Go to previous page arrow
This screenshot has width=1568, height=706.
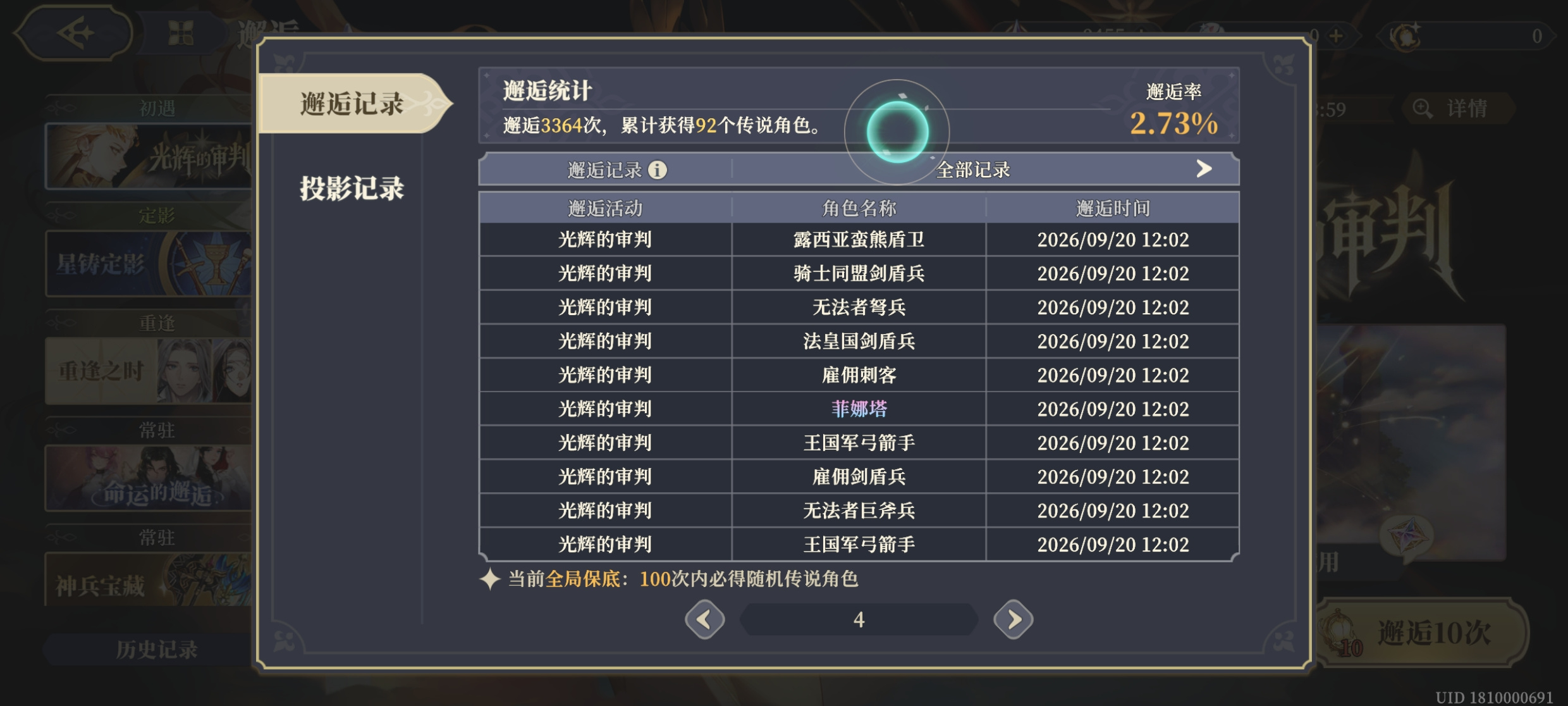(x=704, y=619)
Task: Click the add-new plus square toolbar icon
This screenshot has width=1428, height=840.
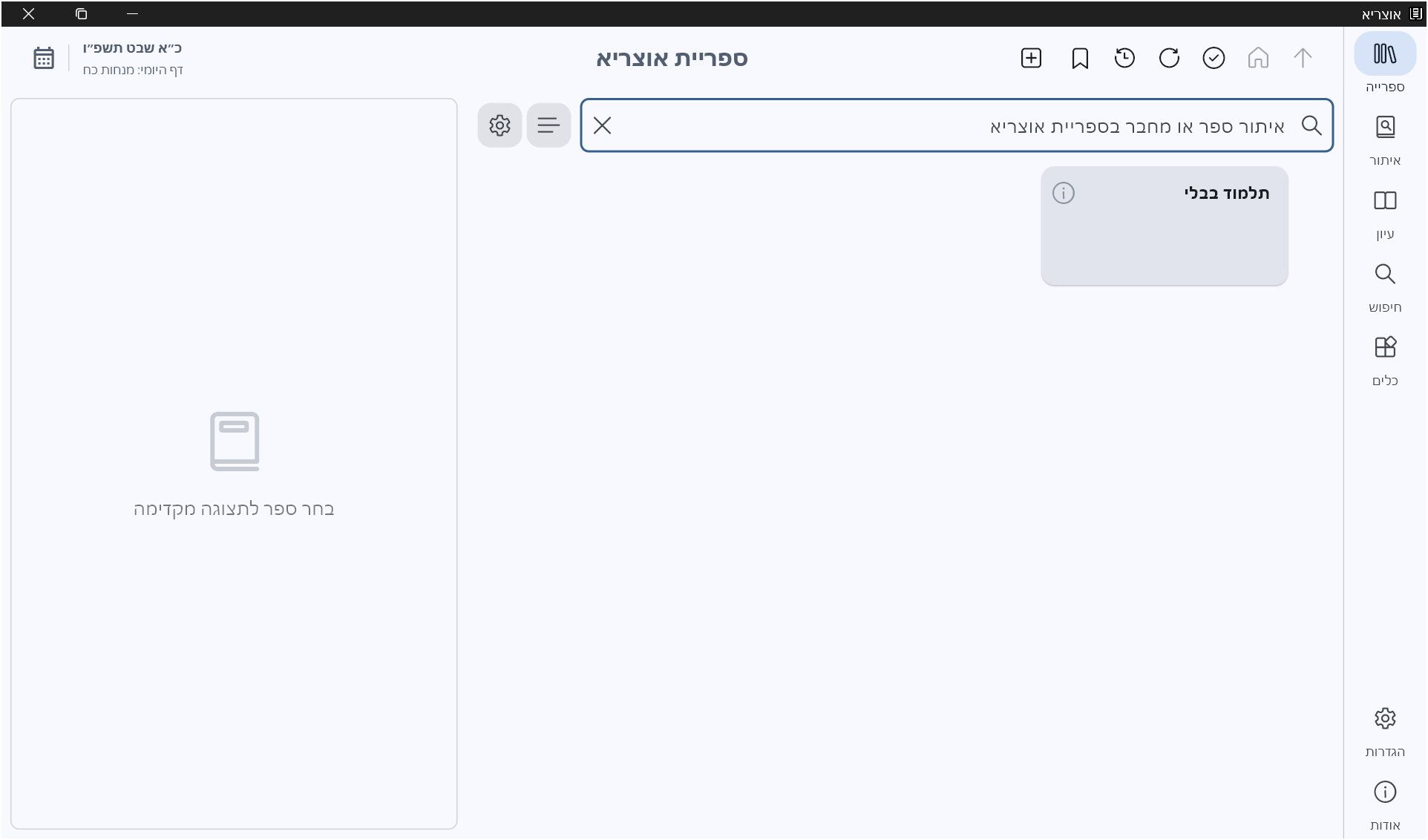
* * * *
What you will do
Reproduce all the lines of the entries above, requests included, and leave out the pictures. Scale every coordinate in the answers by 0.4, rounding to the nearest whole number with halves rounded up.

Solution to this problem
Go to previous page arrow
This screenshot has width=1568, height=706.
(x=282, y=248)
Task: Click the add-new plus square toolbar icon
This screenshot has width=1428, height=840.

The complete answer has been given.